Nous étions en pleine balade nocturne, deux mois après la fuite de mon cher sauveur. 

- Heu... Chanya, calme-toi s'il te plaît... 

- Comment je pourrais me calmer ? Il t'a trahi ! Il t'a trahi, Yoko !!!

Je soupirai. Oui, il m'avait trahi. Pourtant, je ne voulais pas que ma meilleure amie aille le blâmer. 

- Chanya, si tu veux, allons manger dans le restaurant que tu aimes tant... Tu pourras y voir Yuta, et... Bon, de toute façon, ce n'est pas un choix ! J'annonçai en la tirant vers le lieu en voyant qu'elle n'était pas prête à bouger. 

- Hmm... 

Pendant le reste du trajet, elle ne pipa mot. Je supposai que c'était pour l'histoire que je lui avais raconté le matin même. Elle avait l'air si choquée ! Et moi aussi, d'ailleurs. Je ne me suis toujours pas remise de cette trahison surprise, et je suis partie vivre chez Chanya dès lors. Ses parents m'ont accueilli adorablement, comme le ferait des proches. Ils m'ont dit de faire comme si j'étais chez moi, etc. Mais chez moi, je ne serai jamais comme ça... 

- Mange, Yoko. 

- Hein ? Qu-Quoi ? je bafouillai avant de me rendant compte qu'une fourchette pleine de viande était juste là, devant mes yeux, prête à être mangée. 
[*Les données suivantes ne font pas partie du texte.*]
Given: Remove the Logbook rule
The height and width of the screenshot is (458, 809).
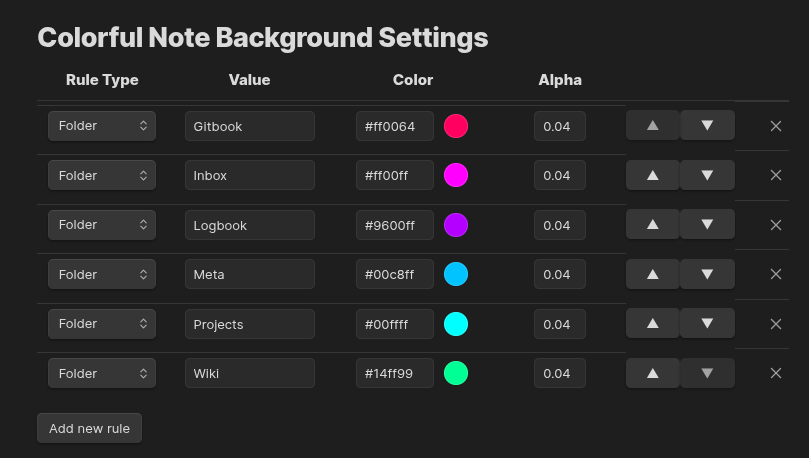Looking at the screenshot, I should [x=775, y=225].
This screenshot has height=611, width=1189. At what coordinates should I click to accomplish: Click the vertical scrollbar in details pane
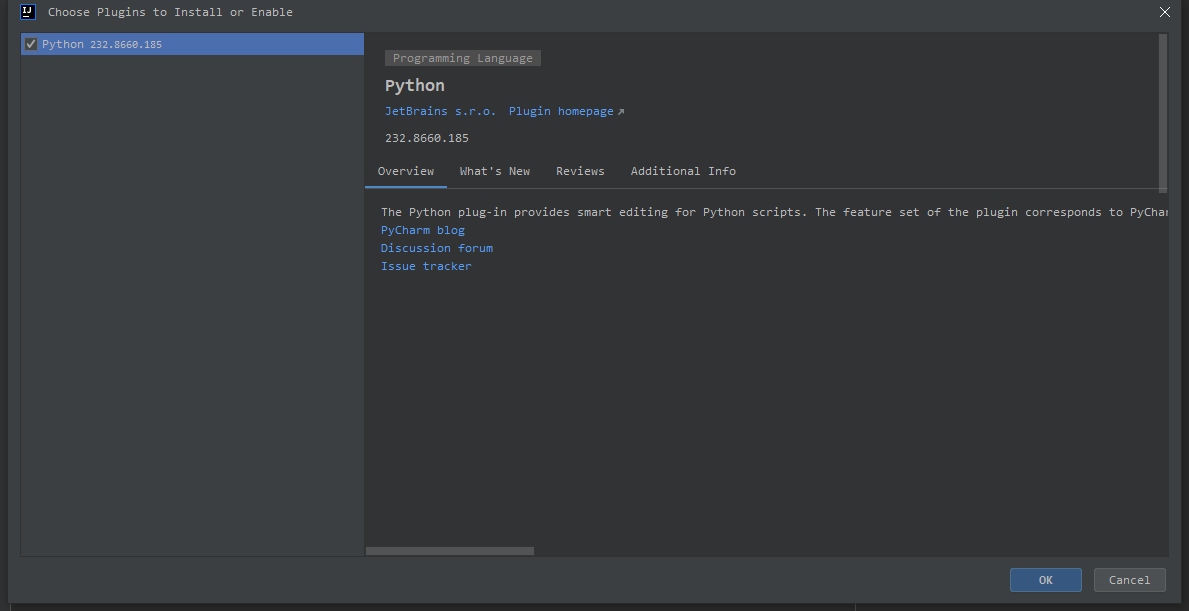1163,112
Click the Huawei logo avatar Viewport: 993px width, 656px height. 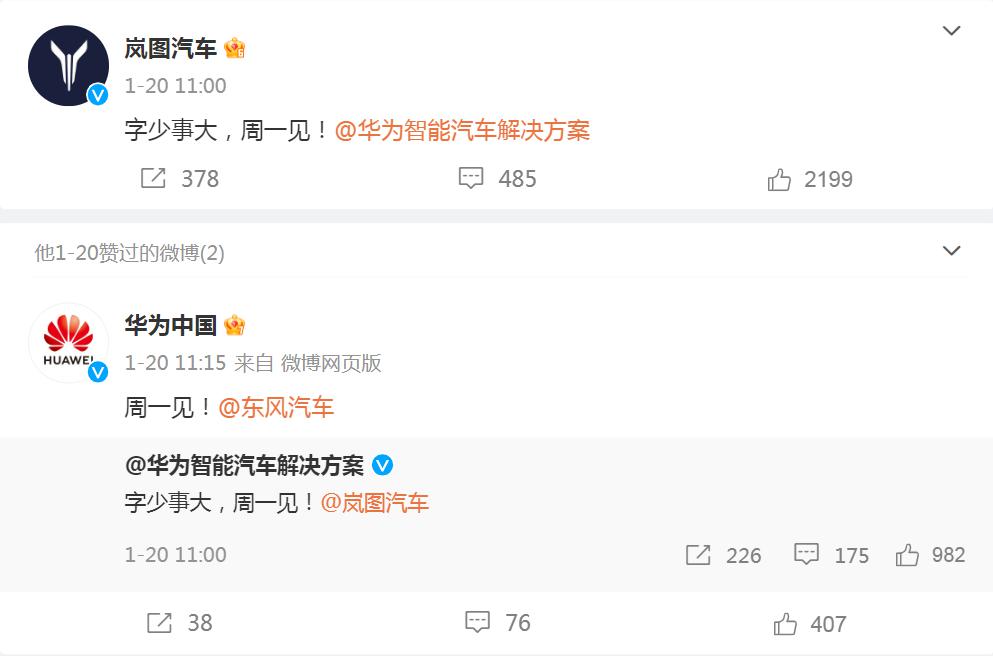(x=68, y=342)
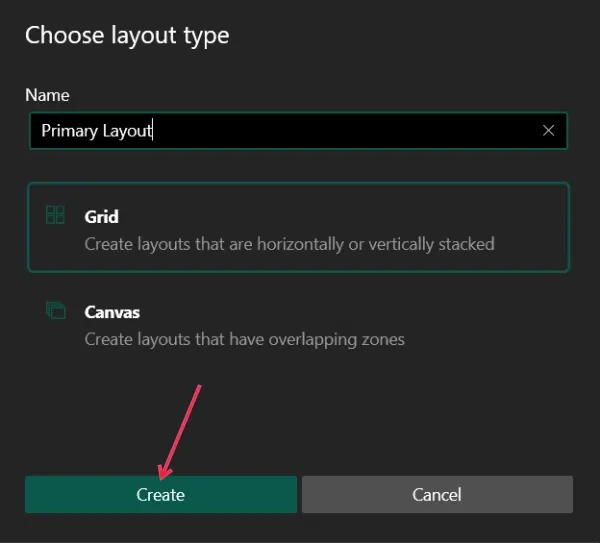Clear the layout name with the X icon
This screenshot has height=543, width=600.
point(548,131)
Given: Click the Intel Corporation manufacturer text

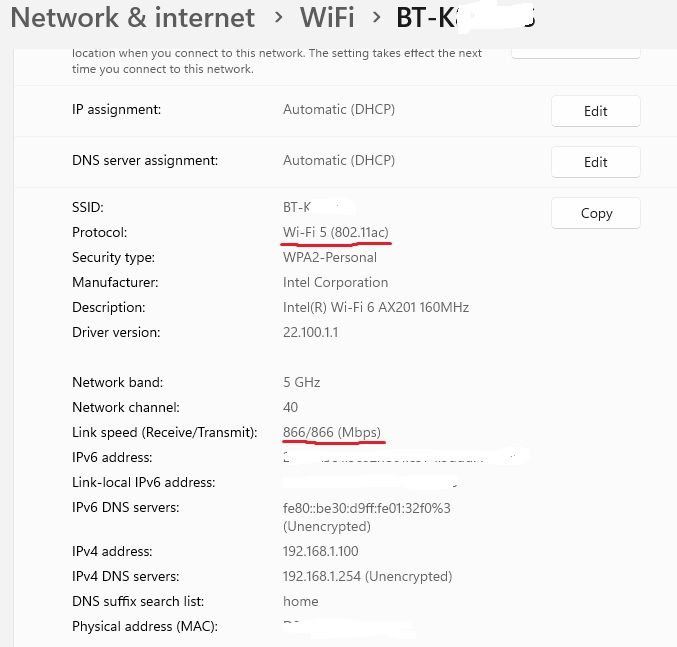Looking at the screenshot, I should [x=335, y=282].
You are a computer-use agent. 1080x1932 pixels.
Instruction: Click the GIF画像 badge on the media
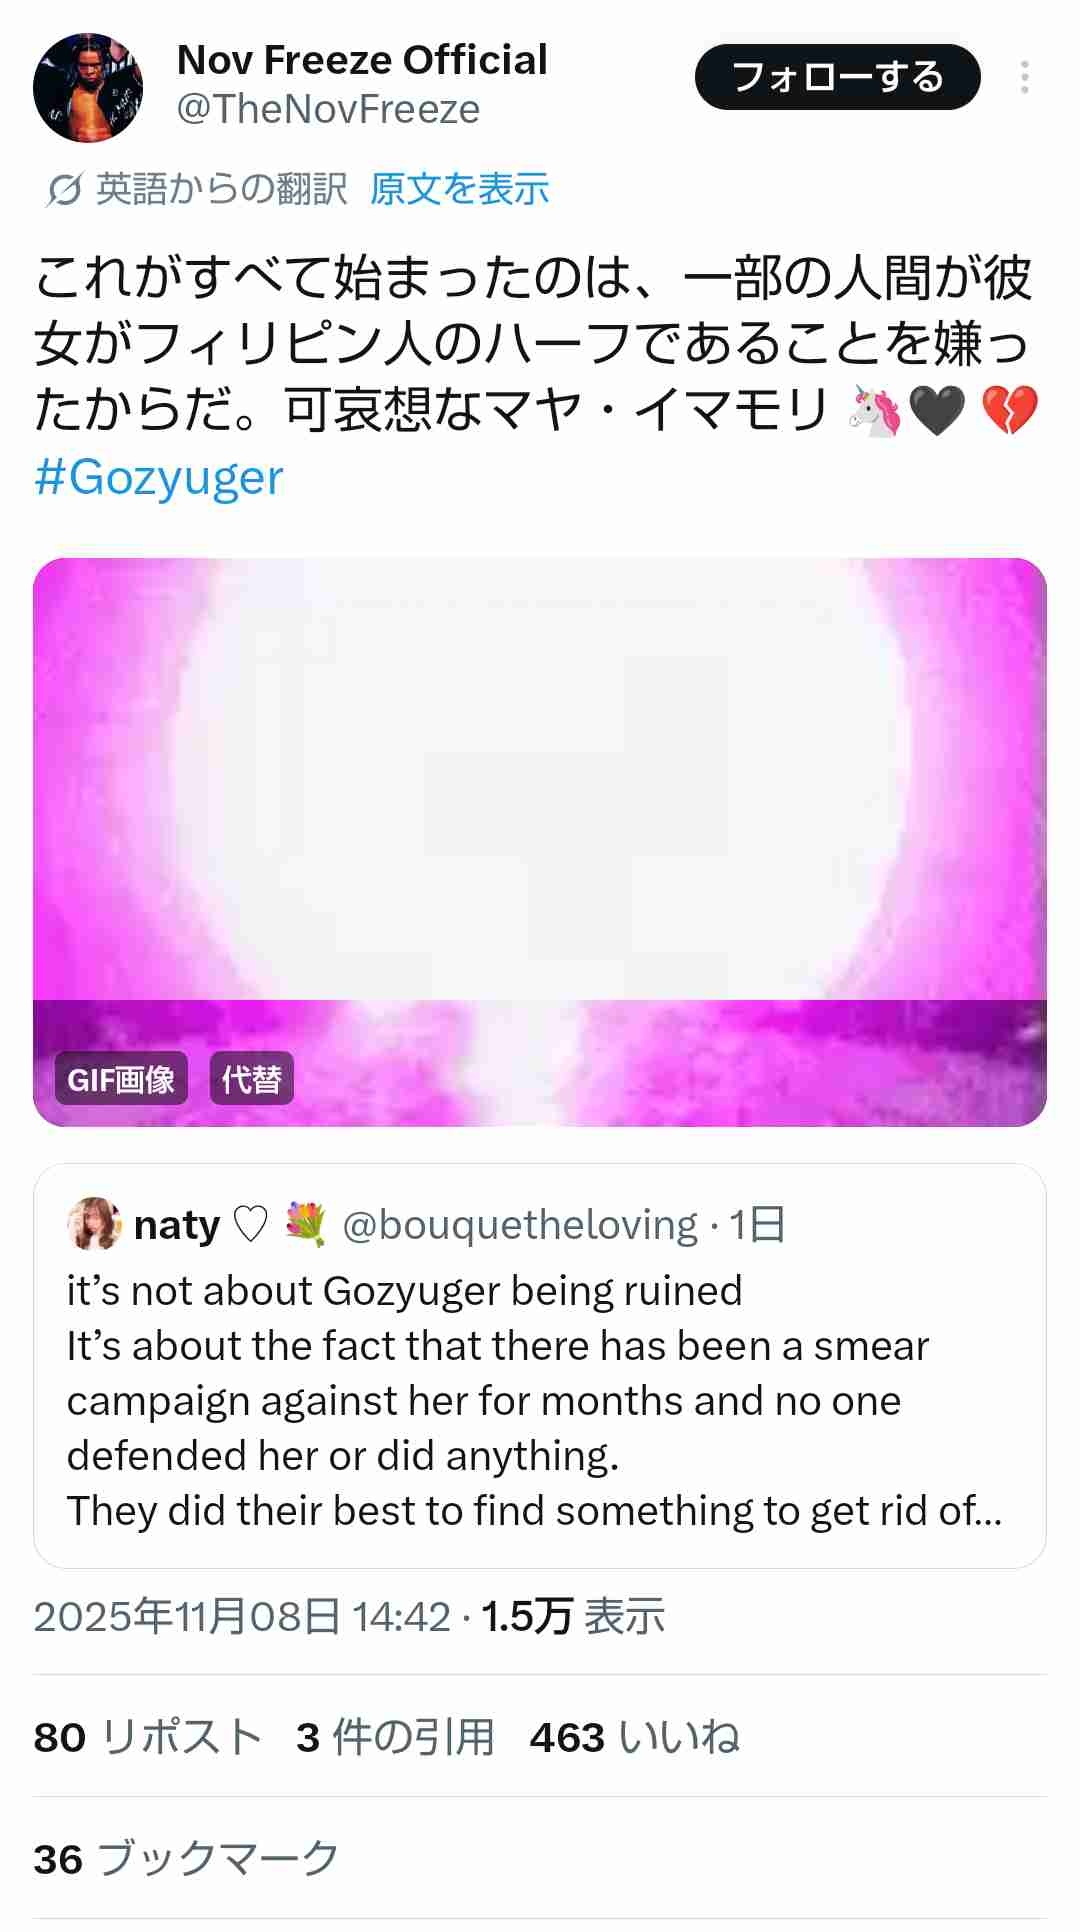pyautogui.click(x=121, y=1079)
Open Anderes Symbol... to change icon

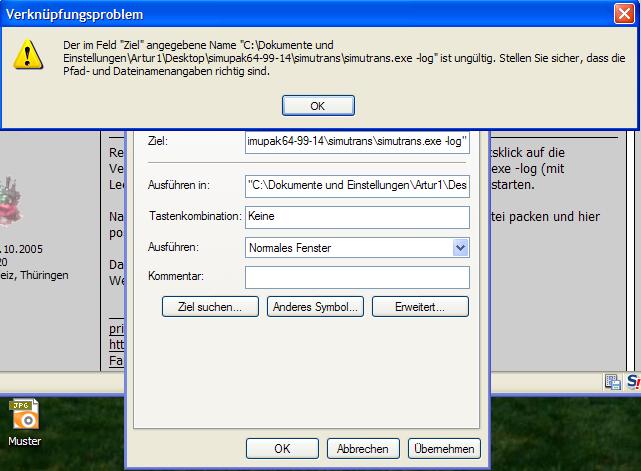tap(315, 307)
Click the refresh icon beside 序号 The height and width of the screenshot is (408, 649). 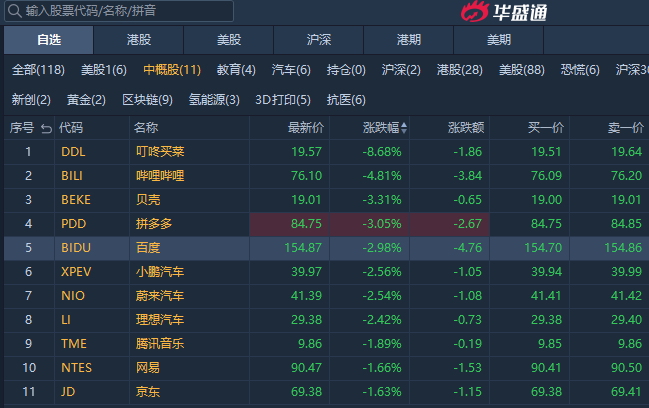click(x=44, y=128)
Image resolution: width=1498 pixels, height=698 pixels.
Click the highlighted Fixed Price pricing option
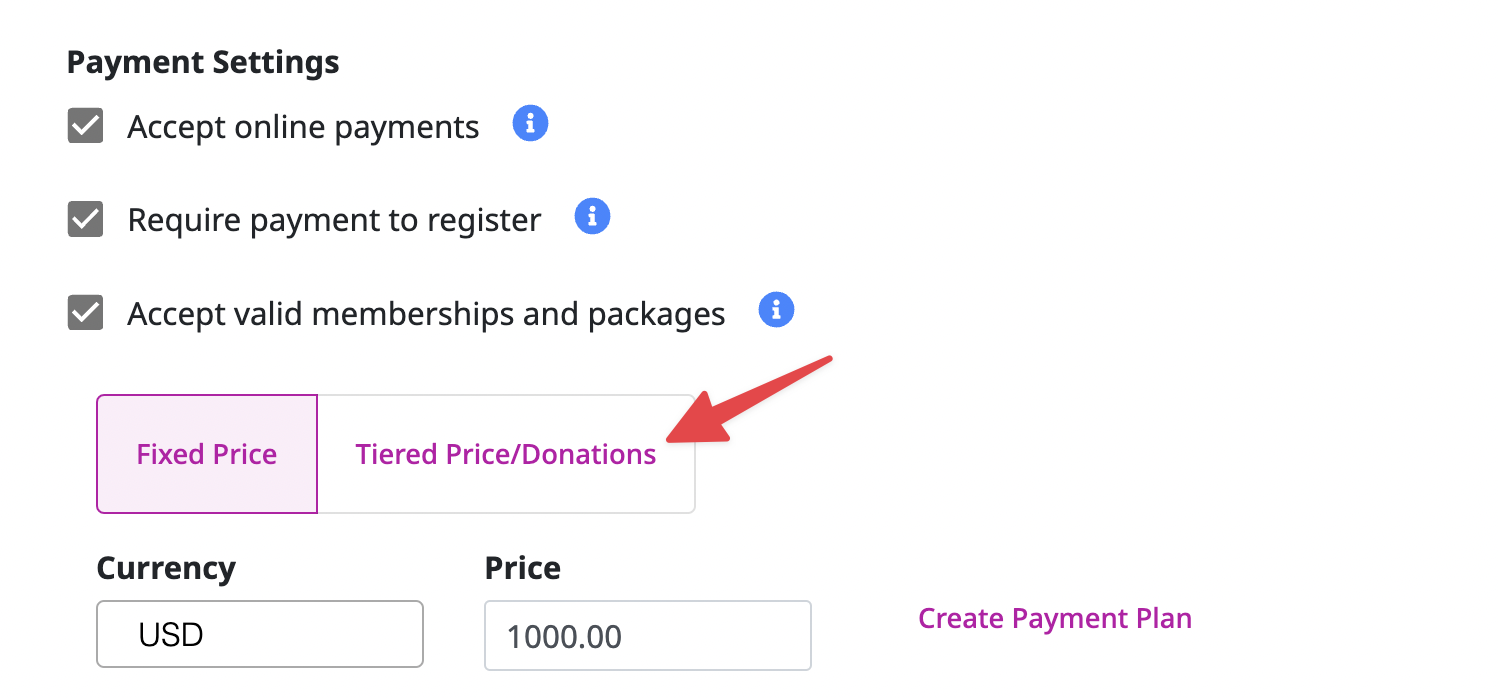point(206,454)
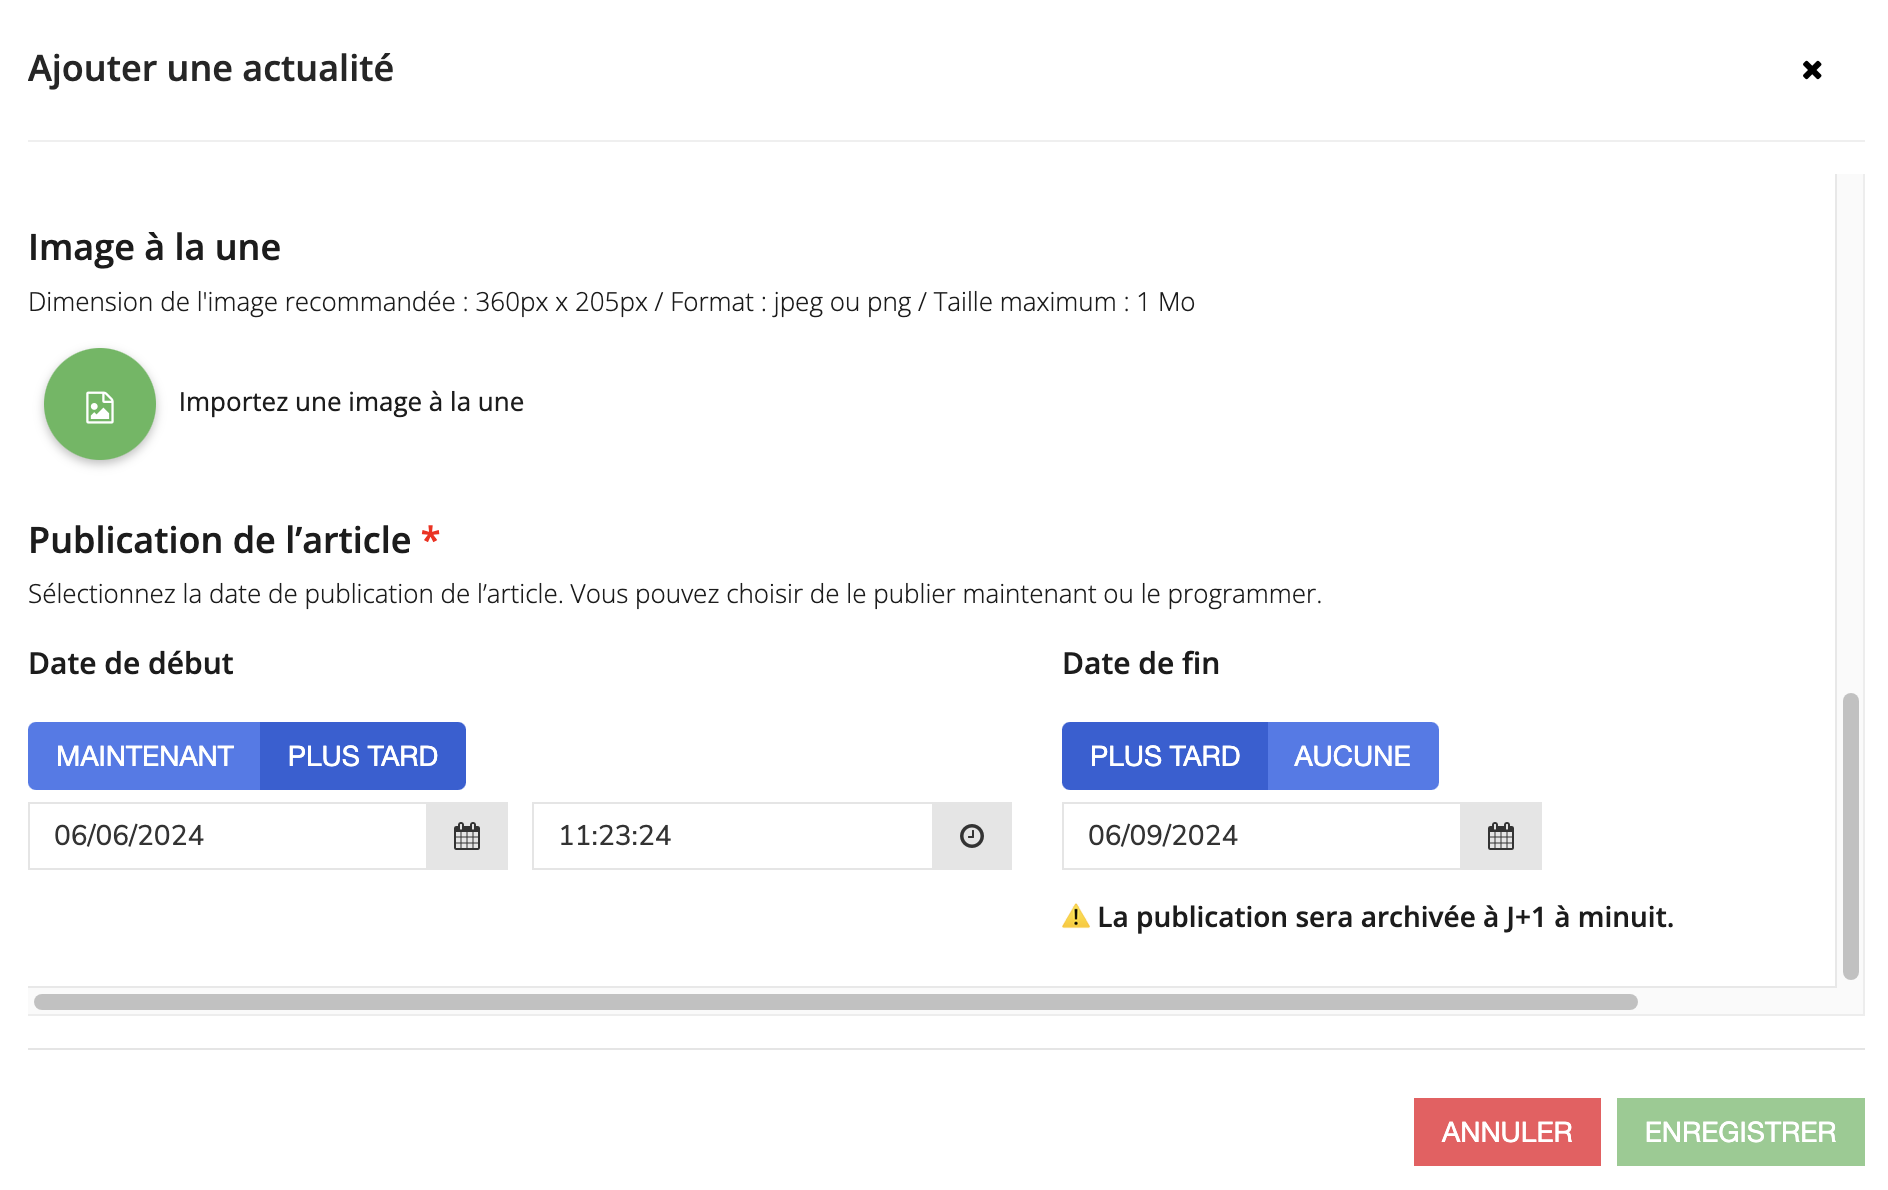Select MAINTENANT as start date

click(144, 756)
Elle rigola, -pour la première fois en deux jours- , de ma naïveté. 

- Ahah ! 

Je pointai un doigt triomphant devant elle, tout en mangeant la fourchette qui m'était destinée. Lorsque la nourriture arriva dans ma gorge, elle me procura une énergie et un plaisir que je n'aurais jamais eu sans cet ustensile culinaire. 

Nous rigolâmes ensemble, abandonnant l'atmosphère tendue qui s'était installée depuis tout à l'heure. 

- Voulez-vous plus d'eau ? nous demanda le serveur préféré de Chanya, Yuta. 

- Non merc-

- Oui, s'il vous plaît ! me coupa la thaïlandaise en remuant la tête à maintes reprises pour accaparer son attention. 

Il lui offrit un chaleureux sourire, et elle sourit à son tour, mais bêtement. 

Depuis la trahison, Yuta s'était chargé de notre table. Je n'avais plus revu l'autre serveur qui m'avait fait tourné la tête... Enfin, non, mais qu'est-ce que je raconte ?! Le serveur aux beaux yeux- Raaah!!! Bref, peu importe. 

En fait, je trouvais ça un peu bizarre. Le serveur aux beaux yeux et Kim avaient disparu le même jour. 

Était-ce une coïncidence ? Je ne pense pas. Mais mon côté logique me contredisait. 

Ah mais... Kim aussi avait des beaux yeux. 

Sur la dernière phrase de mes pensées, je m'arrêtai. La fourchette remplie de nouilles commença à dégouliner de sauce, sans même que je m'en aperçoive. Non, ce n'est pas la même personne... Si ? De toute façon, n'importe qui peut avoir des beaux yeux comme ça. C'est ce que j'essayais de faire rentrer dans ma petite tête. 

- Yoko ?

- Hmm ? 

- A quoi est-ce que tu pensais ? Ta fourchette était en sueur... 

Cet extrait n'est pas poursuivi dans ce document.